= 任务要求 1 =
根据阅读文本，LFFB6D的参数量比FFB6D减少了多少？
= 任务要求 2 =
阅读文本指出常规6D姿态估计方法难以实际部署，说明它给出的原因。
= 任务要求 3 =
续写阅读文本，即关于轻量级6D姿态估计网络LFFB6D的论文摘要，从它的最后一句之后接着写。

= 阅读文本 =
• • • • • • •
用于6D姿态估计的轻量级全流双向融合网络

doi:10.3778/j.issn.1002-8331.2307-0335

摘要/Abstract

摘要： 六自由度（six degrees of freedom，6D）姿态估计是机器人抓取与操作、增强现实、自动驾驶等应用中的关键步骤。常规的6D姿态估计方法更多地侧重于设计复杂的网络来提高估计效果，而忽略了由于模型复杂度过高和参数数量庞大导致的实际部署困难问题。以FFB6D为基线，尝试设计了一个轻量级全流双向融合网络（lightweight full-flow bidirectional fusion network，LFFB6D），一种基于RGBD的轻量级6D姿态估计方法。该方法由卷积神经网络（convolutional neural network，CNN）与点云网络（point cloud network，PCN）两个并行的编码-解码网络组成。具体来说在CNN部分，引入FasterNet来代替3×3卷积。通过更换CNN的编码网络，提出了一个上采样模块FUPB（faster upsample block），以减少网络参数。在PCN部分，引入PoolFormer来处理和聚合点云特征。提出了一个新的池化模块PFPB（PoolFormer pooling block），以提高网络的性能。实验表明，LFFB6D的参数量相较FFB6D减少了46%。在仅使用1/13的LineMOD训练集和1/9的YCB-Video训练集的情况下，LFFB6D的6D姿态估计结果超越了PoseCNN、DenseFusion等方法，达到了与PVN3D和FFB6D相近的结果。

关键词: RGBD, 姿态估计, 轻量化, FasterNet, PoolFormer

Abstract: Six degrees of freedom (6D) pose estimation is a key step in applications such as robot grasping and manipulation, augmented reality, and autonomous driving. Conventional 6D pose estimation methods focus more on designing complex networks to improve the estimation effect, while ignoring the practical deployment difficulties due to the high complexity of the model and the large number of parameters. Based on FFB6D, this paper attempts to design a lightweight full-flow bidirectional fusion network (LFFB6D), a lightweight 6D pose estimation method based on RGBD. The method consists of two parallel encoder-decoder networks, convolutional neural network (CNN) and point cloud network (PCN). Specifically in the CNN part, this method introduces FasterNet to replace 3×3 convolution. By replacing the encoding network of CNN and proposing an upsampling module FUPB (faster upsample block) to reduce network parameters. In the PCN part, this method introduces PoolFormer to process and aggregate point cloud features. A new pooling module PFPB (PoolFormer pooling block) is proposed to improve the performance of the network. Experiments show that the parameter quantity of LFFB6D is reduced by 46% compared with FFB6D. When only 1/13 of the LineMOD training set and 1/9 of the YCB-Video training set are used, the 6D pose estimation results of LFFB6D surpass PoseCNN, DenseFusion and other methods, and achieve similar results to PVN3D and FFB6D.
• • • • • • •
= 数据摘录 =
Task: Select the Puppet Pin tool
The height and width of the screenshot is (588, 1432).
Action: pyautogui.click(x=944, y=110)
• • • • • • •
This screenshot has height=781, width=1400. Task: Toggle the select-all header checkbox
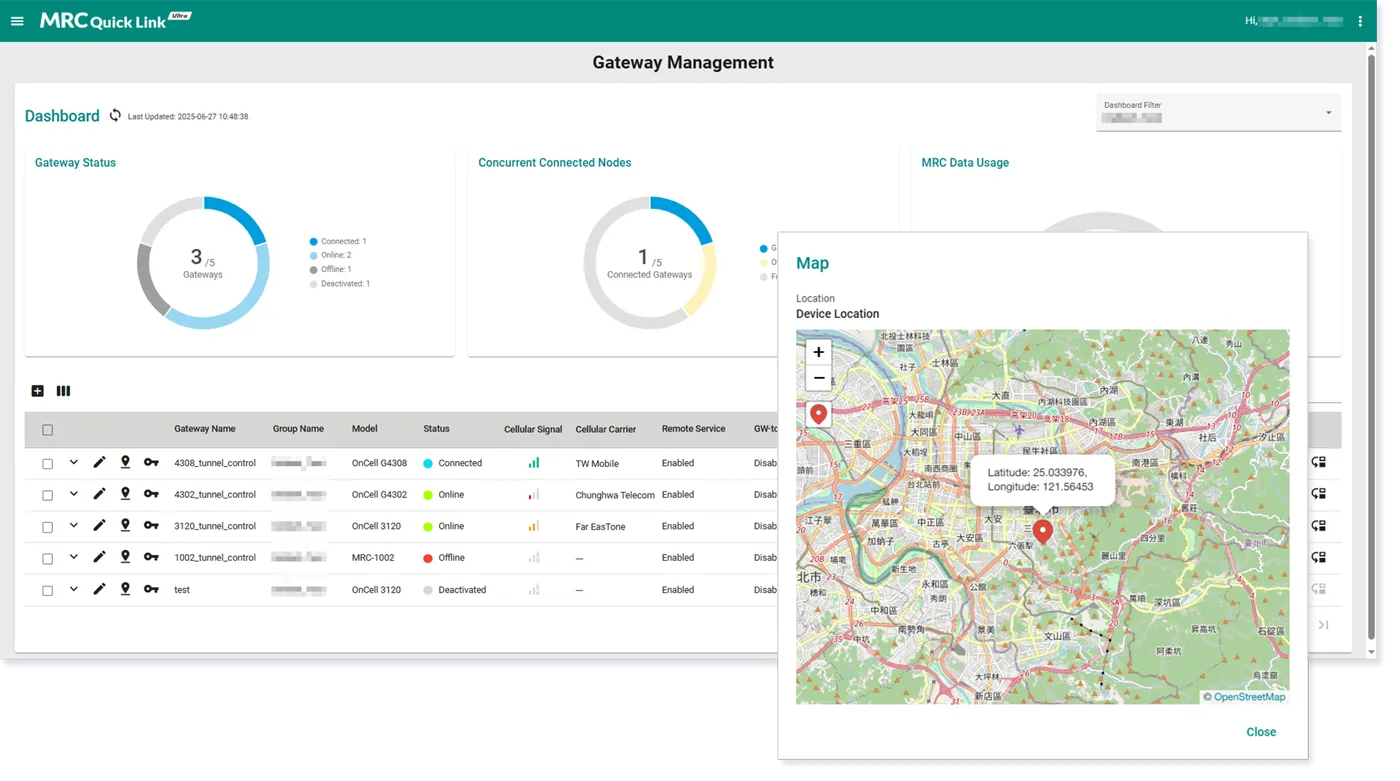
• • • • • • •
= 书面回答 1 =
减少了46%。

= 书面回答 2 =
常规方法侧重设计复杂的网络来提高估计效果，导致模型复杂度过高、参数数量庞大，因而难以实际部署。

= 书面回答 3 =
Key words: RGBD, pose estimation, lightweight, FasterNet, PoolFormer

林浩田, 李永昌, 江静, 秦广军. 用于6D姿态估计的轻量级全流双向融合网络[J]. 计算机工程与应用, 2024, 60(22): 282-291.

LIN Haotian, LI Yongchang, JIANG Jing, QIN Guangjun. Lightweight Full-Flow Bidirectional Fusion Network for 6D Pose Estimation[J]. Computer Engineering and Applications, 2024, 60(22): 282-291.

参考文献

[1] DENG X, XIANG Y, MOUSAVIAN A, et al. Self-supervised 6D object pose estimation for robot manipulation[C]//Proceedings of the 2020 IEEE International Conference on Robotics and Automation, Paris, 2020: 3665-3671.
[2] SU Y, RAMBACH J, MINASKAN N, et al. Deep multi-state object pose estimation for augmented reality assembly[C]//Proceedings of the 2019 IEEE International Symposium on Mixed and Augmented Reality Adjunct, Beijing, 2019: 222-227.
[3] WU D, ZHUANG Z, XIANG C, et al. 6D-VNet: end-to-end 6DoF vehicle pose estimation from monocular RGB images[C]//Proceedings of the 2019 IEEE/CVF Conference on Computer Vision and Pattern Recognition Workshops, Long Beach, 2019: 1238-1247.
[4] XIANG Y, SCHMIDT T, NARAYANAN V, et al. PoseCNN: a convolutional neural network for 6d object pose estimation in cluttered scenes[J]. arXiv:1711.00199, 2017.
[5] ZAKHAROV S, SHUGUROV I, ILIC S. DPOD: 6D pose object detector and refiner[C]//Proceedings of the 2019 IEEE/CVF International Conference on Computer Vision, Seoul, 2019: 1941-1950.
[6] WANG C, XU D, ZHU Y, et al. DenseFusion: 6D object pose estimation by iterative dense fusion[C]//Proceedings of the 2019 IEEE/CVF Conference on Computer Vision and Pattern Recognition, Long Beach, 2019: 3338-3347.
[7] HE Y, SUN W, HUANG H, et al. PVN3D: a deep point-wise 3D keypoints voting network for 6dof pose estimation[C]//Proceedings of the 2020 IEEE/CVF Conference on Computer Vision and Pattern Recognition, Seattle, 2020: 11629-11638.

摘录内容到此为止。